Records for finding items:
▼

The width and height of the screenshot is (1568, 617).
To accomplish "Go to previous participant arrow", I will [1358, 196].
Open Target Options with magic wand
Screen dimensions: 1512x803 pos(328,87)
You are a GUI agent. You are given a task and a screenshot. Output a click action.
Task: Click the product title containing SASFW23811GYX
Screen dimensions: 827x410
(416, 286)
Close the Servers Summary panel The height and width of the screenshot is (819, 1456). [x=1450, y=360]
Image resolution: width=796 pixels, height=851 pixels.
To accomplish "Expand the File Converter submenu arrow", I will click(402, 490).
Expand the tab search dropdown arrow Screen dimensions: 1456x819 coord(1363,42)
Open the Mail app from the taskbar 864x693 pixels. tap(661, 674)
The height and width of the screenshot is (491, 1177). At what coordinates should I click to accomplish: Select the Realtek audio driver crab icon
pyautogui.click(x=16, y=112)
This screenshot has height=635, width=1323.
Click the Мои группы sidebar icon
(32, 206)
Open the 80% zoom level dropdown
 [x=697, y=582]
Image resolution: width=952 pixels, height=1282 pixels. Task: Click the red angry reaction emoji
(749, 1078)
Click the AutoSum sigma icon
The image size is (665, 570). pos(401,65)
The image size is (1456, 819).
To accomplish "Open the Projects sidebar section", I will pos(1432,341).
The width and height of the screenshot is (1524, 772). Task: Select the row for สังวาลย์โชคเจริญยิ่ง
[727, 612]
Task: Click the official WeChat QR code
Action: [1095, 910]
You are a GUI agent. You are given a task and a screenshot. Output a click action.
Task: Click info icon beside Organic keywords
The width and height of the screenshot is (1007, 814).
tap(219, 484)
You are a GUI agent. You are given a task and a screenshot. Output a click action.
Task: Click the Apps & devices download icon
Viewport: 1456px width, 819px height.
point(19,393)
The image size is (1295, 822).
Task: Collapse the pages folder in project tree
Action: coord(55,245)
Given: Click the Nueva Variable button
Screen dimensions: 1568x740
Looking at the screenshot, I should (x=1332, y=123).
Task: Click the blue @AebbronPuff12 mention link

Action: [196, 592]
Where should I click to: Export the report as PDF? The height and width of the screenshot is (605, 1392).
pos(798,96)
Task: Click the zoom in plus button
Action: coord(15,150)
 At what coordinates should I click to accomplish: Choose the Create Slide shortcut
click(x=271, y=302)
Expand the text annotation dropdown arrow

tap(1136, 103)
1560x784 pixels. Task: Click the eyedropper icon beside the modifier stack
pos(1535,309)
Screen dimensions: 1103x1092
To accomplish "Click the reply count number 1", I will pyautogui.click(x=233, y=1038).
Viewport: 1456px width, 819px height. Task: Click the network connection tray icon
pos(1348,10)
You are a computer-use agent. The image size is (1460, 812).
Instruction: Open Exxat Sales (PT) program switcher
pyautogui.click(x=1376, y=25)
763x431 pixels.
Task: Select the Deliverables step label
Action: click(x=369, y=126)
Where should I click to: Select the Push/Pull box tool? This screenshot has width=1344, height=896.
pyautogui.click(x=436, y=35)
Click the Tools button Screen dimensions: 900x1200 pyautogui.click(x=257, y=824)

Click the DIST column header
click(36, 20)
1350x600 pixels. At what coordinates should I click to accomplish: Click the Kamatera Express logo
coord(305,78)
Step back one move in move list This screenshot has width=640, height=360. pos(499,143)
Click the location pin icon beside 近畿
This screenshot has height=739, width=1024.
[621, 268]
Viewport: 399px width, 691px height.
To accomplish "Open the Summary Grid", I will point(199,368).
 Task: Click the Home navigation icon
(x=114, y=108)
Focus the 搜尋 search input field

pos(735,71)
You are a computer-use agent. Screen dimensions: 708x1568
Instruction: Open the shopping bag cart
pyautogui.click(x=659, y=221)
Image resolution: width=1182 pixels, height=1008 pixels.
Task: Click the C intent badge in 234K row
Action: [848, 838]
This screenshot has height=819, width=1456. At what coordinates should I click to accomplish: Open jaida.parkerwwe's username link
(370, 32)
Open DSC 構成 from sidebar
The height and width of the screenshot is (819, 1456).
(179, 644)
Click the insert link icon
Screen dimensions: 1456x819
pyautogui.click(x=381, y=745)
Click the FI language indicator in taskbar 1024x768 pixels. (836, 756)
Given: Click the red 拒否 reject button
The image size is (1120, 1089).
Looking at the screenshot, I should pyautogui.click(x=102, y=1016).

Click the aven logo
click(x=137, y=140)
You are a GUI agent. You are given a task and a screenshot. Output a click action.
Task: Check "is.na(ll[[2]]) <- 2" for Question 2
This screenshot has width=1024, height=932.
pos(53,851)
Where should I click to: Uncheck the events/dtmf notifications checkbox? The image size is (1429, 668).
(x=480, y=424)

▲

- _Task instructions_
Please update the records above by replacing "Output a click action" with "Return a click action" wherever it appears, and leave everything else unchanged.

- _Complete answer_
The width and height of the screenshot is (1568, 617).
To accomplish "Go to previous participant arrow", I will [1358, 196].
Open Target Options with magic wand
Screen dimensions: 1512x803 pos(328,87)
You are a GUI agent. You are given a task and a screenshot. Return a click action.
Task: Click the product title containing SASFW23811GYX
Screen dimensions: 827x410
(416, 286)
Close the Servers Summary panel The height and width of the screenshot is (819, 1456). [x=1450, y=360]
Image resolution: width=796 pixels, height=851 pixels.
To accomplish "Expand the File Converter submenu arrow", I will click(402, 490).
Expand the tab search dropdown arrow Screen dimensions: 1456x819 coord(1363,42)
Open the Mail app from the taskbar 864x693 pixels. tap(661, 674)
The height and width of the screenshot is (491, 1177). At what coordinates should I click to accomplish: Select the Realtek audio driver crab icon
pyautogui.click(x=16, y=112)
This screenshot has height=635, width=1323.
Click the Мои группы sidebar icon
(32, 206)
Open the 80% zoom level dropdown
 [x=697, y=582]
Image resolution: width=952 pixels, height=1282 pixels. Task: Click the red angry reaction emoji
(749, 1078)
Click the AutoSum sigma icon
The image size is (665, 570). pos(401,65)
The image size is (1456, 819).
To accomplish "Open the Projects sidebar section", I will pos(1432,341).
The width and height of the screenshot is (1524, 772). Task: Select the row for สังวาลย์โชคเจริญยิ่ง
[727, 612]
Task: Click the official WeChat QR code
Action: [1095, 910]
You are a GUI agent. You are given a task and a screenshot. Return a click action.
Task: Click info icon beside Organic keywords
The width and height of the screenshot is (1007, 814).
tap(219, 484)
You are a GUI agent. You are given a task and a screenshot. Return a click action.
Task: Click the Apps & devices download icon
Viewport: 1456px width, 819px height.
point(19,393)
The image size is (1295, 822).
Task: Collapse the pages folder in project tree
Action: coord(55,245)
Given: Click the Nueva Variable button
Screen dimensions: 1568x740
Looking at the screenshot, I should (x=1332, y=123).
Task: Click the blue @AebbronPuff12 mention link

Action: [196, 592]
Where should I click to: Export the report as PDF? The height and width of the screenshot is (605, 1392).
pos(798,96)
Task: Click the zoom in plus button
Action: coord(15,150)
 At what coordinates should I click to accomplish: Choose the Create Slide shortcut
click(x=271, y=302)
Expand the text annotation dropdown arrow

tap(1136, 103)
1560x784 pixels. Task: Click the eyedropper icon beside the modifier stack
pos(1535,309)
Screen dimensions: 1103x1092
To accomplish "Click the reply count number 1", I will pyautogui.click(x=233, y=1038).
Viewport: 1456px width, 819px height. Task: Click the network connection tray icon
pos(1348,10)
You are a computer-use agent. The image size is (1460, 812).
Instruction: Open Exxat Sales (PT) program switcher
pyautogui.click(x=1376, y=25)
763x431 pixels.
Task: Select the Deliverables step label
Action: click(x=369, y=126)
Where should I click to: Select the Push/Pull box tool? This screenshot has width=1344, height=896.
pyautogui.click(x=436, y=35)
Click the Tools button Screen dimensions: 900x1200 pyautogui.click(x=257, y=824)

Click the DIST column header
click(36, 20)
1350x600 pixels. At what coordinates should I click to accomplish: Click the Kamatera Express logo
coord(305,78)
Step back one move in move list This screenshot has width=640, height=360. pos(499,143)
Click the location pin icon beside 近畿
This screenshot has height=739, width=1024.
[621, 268]
Viewport: 399px width, 691px height.
To accomplish "Open the Summary Grid", I will point(199,368).
 Task: Click the Home navigation icon
(x=114, y=108)
Focus the 搜尋 search input field

pos(735,71)
You are a computer-use agent. Screen dimensions: 708x1568
Instruction: Open the shopping bag cart
pyautogui.click(x=659, y=221)
Image resolution: width=1182 pixels, height=1008 pixels.
Task: Click the C intent badge in 234K row
Action: [848, 838]
This screenshot has height=819, width=1456. At what coordinates should I click to accomplish: Open jaida.parkerwwe's username link
(370, 32)
Open DSC 構成 from sidebar
The height and width of the screenshot is (819, 1456).
(179, 644)
Click the insert link icon
Screen dimensions: 1456x819
pyautogui.click(x=381, y=745)
Click the FI language indicator in taskbar 1024x768 pixels. (836, 756)
Given: Click the red 拒否 reject button
The image size is (1120, 1089).
Looking at the screenshot, I should pyautogui.click(x=102, y=1016).

Click the aven logo
click(x=137, y=140)
You are a GUI agent. You are given a task and a screenshot. Return a click action.
Task: Check "is.na(ll[[2]]) <- 2" for Question 2
This screenshot has width=1024, height=932.
pos(53,851)
Where should I click to: Uncheck the events/dtmf notifications checkbox? The image size is (1429, 668).
(x=480, y=424)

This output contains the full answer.